Penjualan Hijab Impor Tembus 1,06 Miliar di RI, Produk Lokalnya ke Mana?
JAKARTA - Kementerian Koperasi dan UKM (Kemenkop UKM) menyoroti soal pembelian produk hijab asal luar negeri yang tembus hingga 1,06 miliar pcs sepanjang 2022. Adapun dari jumlah tersebut, produk hijab buatan dalam negeri hanya mencapai 25 persen saja.
Hal tersebut diungkapkan oleh Asisten Deputi Pembiayaan dan Investasi UKM Deputi Bidang UKM Kemenkop UKM Temmy Satya Permana, Jumat, 17 November.
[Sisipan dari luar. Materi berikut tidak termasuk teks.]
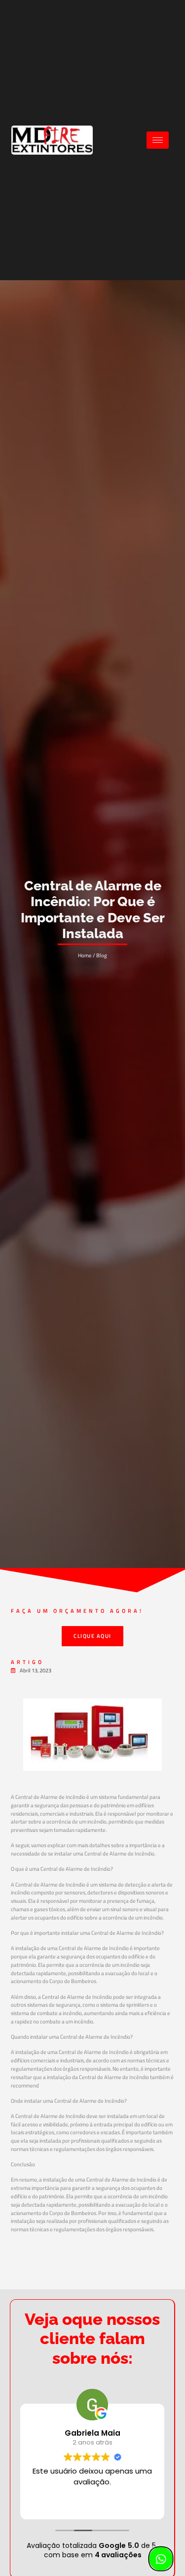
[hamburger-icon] (158, 140)
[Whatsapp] (160, 2558)
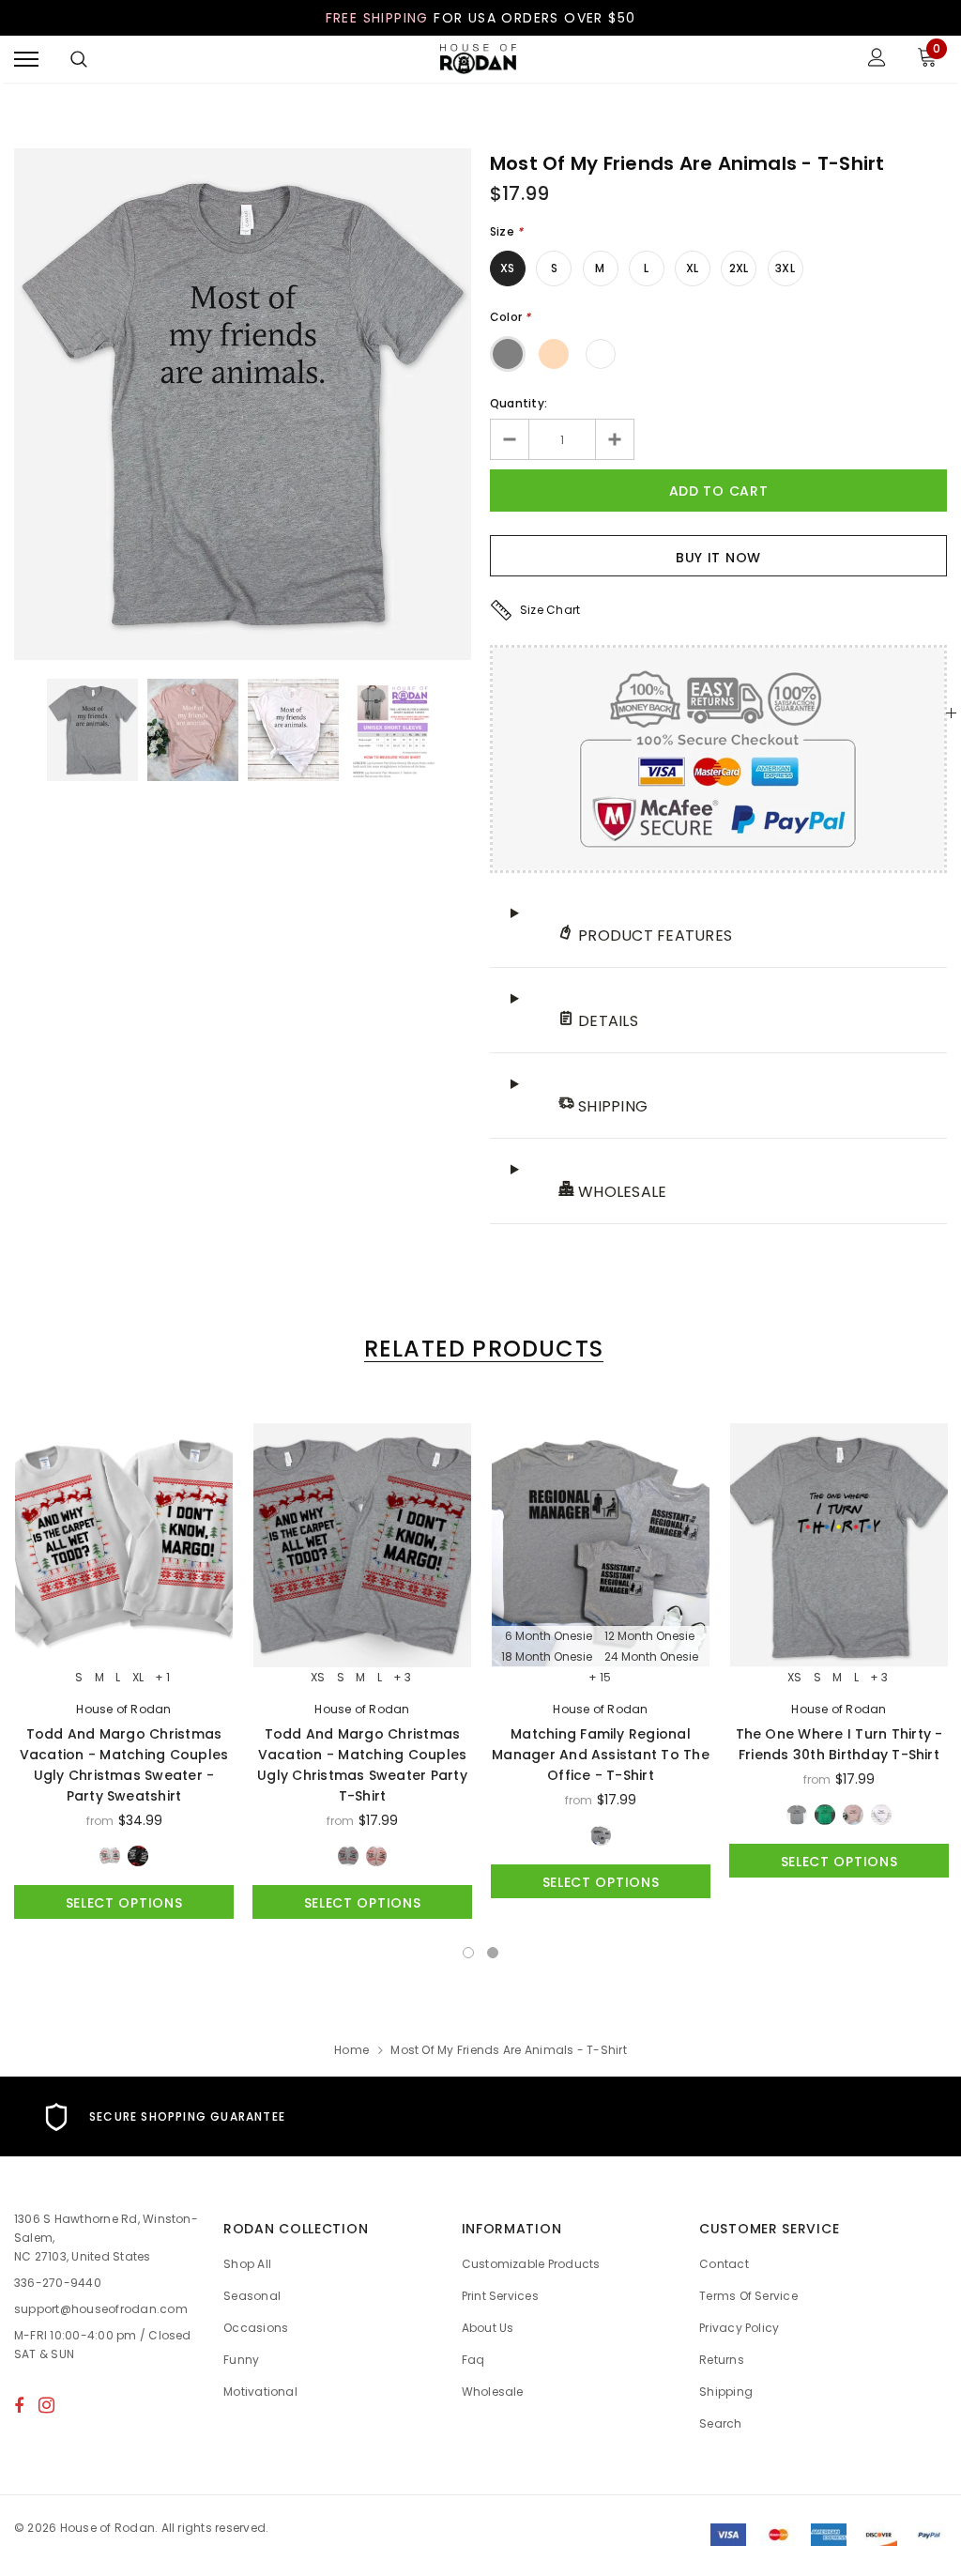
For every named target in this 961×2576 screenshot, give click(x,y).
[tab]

"Sebanyak 1,06 miliar pcs hijab dibeli oleh masyarakat tahun 2022. Dari sejumlah itu, hanya 25 persen produk dalam negeri," ujar Temmy.
Temmy menilai, harga dari produk hijab tersebut sangatlah murah, sehingga masyarakat Indonesia tergiur untuk membelinya.
"Kami tahu (Indonesia) bisa produksi hijab, tapi faktanya banyak produk luar yang masuk ke kami dan itu masuknya (harga) Rp5.000-Rp10.000 ke Indonesia," kata dia.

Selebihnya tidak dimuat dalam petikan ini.